Stenberg studied at the Sami school for primary school teachers in Mattisudden, Jokkmokk Municipality, graduating in 1904. She spent her entire professional career working as a teacher in Arvidsjaur. In addition to teaching, Stenberg was an active supporter of Sami issues, especially those relating to the Forest Sami. In 1905, she traveled to Stockholm to attend what has been called the "First folk education course for Samis" (Samernas första folkbildningskurs), which was financed in part by politicians Carl and Anna Lindhagen. In 1916, she helped found a Sami association in Arvidsjaur. During Christmas of 1919, she joined several other representatives of the growing Sami movement in meeting with member of parliament Carl Lindhagen, who supported Sami rights.

In 1920, she co-authored the manifesto Dat Läh Mijen Situd!: Det är vår vilja: En vädjan till Svenska Nationen från Samefolket (This Is Our Wish: An Appeal to the Swedish Nation from the Sami People). The purpose of the document was to influence the 1919 Lapp Committee, which was investigating Sami rights and the conditions of reindeer herders.

In the 1930s, Stenberg led a project to save Arvidsjaur's old Sami kyrkstad or lappstad (a group of cabins used when visiting a church overnight), which was threatened by road construction. The lappstad is today preserved as a historical site.
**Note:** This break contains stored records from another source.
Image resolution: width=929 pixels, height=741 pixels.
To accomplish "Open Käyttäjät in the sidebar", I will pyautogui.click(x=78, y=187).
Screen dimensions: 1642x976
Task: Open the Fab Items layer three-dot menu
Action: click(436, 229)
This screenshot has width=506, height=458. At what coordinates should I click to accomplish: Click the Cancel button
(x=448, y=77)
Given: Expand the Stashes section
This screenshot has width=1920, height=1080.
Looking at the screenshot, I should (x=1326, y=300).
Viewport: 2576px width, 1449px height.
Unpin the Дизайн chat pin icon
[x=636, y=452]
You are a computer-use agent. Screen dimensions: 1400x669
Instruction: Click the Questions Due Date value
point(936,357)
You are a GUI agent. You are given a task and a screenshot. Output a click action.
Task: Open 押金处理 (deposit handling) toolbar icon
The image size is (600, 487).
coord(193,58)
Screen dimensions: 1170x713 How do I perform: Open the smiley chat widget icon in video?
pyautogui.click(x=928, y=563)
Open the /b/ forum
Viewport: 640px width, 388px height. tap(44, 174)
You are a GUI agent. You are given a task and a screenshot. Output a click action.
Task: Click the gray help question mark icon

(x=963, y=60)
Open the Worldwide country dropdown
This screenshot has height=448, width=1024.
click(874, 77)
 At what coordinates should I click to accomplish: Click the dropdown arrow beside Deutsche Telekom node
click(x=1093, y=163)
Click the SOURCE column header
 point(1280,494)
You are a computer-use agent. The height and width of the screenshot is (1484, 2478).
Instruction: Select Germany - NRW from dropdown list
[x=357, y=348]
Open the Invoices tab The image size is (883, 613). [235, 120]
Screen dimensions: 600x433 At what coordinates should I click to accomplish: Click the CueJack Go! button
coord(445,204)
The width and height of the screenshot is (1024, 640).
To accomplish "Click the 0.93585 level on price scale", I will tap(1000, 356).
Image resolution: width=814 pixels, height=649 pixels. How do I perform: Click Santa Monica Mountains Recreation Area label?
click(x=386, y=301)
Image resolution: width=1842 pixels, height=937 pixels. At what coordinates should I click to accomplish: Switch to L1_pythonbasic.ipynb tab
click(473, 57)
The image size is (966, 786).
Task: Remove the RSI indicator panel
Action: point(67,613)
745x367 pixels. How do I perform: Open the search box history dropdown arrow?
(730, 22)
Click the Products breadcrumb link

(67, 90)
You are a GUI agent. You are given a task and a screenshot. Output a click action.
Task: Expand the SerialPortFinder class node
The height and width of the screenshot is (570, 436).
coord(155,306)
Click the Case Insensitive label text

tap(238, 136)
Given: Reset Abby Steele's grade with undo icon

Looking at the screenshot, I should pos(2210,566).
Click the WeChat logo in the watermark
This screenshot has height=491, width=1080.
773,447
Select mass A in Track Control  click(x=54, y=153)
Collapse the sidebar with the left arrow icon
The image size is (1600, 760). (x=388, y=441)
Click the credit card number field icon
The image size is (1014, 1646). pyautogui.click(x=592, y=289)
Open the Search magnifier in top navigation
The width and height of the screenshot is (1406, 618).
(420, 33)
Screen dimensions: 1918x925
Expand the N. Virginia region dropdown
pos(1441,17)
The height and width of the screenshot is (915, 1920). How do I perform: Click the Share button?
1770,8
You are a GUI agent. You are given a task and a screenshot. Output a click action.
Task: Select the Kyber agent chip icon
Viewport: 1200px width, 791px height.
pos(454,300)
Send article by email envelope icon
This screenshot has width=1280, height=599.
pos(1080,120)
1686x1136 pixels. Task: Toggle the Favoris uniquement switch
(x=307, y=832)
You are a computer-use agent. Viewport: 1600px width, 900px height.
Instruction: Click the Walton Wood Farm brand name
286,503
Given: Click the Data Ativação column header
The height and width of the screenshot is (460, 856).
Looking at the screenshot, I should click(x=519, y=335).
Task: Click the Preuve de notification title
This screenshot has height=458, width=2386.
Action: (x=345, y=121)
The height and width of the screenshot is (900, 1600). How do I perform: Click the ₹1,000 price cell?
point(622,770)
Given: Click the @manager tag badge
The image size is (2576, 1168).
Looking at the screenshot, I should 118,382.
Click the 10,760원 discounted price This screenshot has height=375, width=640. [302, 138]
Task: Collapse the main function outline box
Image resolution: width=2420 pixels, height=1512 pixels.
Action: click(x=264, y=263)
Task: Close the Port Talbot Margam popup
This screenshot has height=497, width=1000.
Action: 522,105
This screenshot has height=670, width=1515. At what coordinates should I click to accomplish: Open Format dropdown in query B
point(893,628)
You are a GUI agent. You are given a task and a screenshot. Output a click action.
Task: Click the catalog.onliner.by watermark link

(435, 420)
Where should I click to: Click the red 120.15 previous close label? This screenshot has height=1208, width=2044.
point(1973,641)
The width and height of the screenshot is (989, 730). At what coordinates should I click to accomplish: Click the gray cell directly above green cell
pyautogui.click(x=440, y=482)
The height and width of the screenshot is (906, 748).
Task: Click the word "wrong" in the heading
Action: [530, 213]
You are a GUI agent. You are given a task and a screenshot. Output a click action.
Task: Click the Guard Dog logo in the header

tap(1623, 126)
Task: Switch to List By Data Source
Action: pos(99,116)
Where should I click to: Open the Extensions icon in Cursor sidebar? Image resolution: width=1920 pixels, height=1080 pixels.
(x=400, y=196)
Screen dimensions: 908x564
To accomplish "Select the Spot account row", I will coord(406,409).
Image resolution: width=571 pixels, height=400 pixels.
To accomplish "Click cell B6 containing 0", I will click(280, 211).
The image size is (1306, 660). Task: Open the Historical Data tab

In 1942, Stenberg and Reverend Gustav Park led an initiative to open the Sami Folk High School (Swedish: Samernas Folkhögskola), a folk high school for the Sami in Sorsele, Västerbotten County. The school is still in operation and has been known since 1999 as the Sami Education Center (Swedish: Samernas utbildningscentrum, Sami: Sámij åhpadusguovdásj) She was also a leader in the Sami organization Same Ätnam, which was founded in Jokkmokk in 1945.

Stenberg received several awards over the course of her life, including the Royal Patriotic Society's medal, the Olof Högberg Award, and the Swedish Craft Association's silver medal. She was also a member of the Order of Vasa, first class.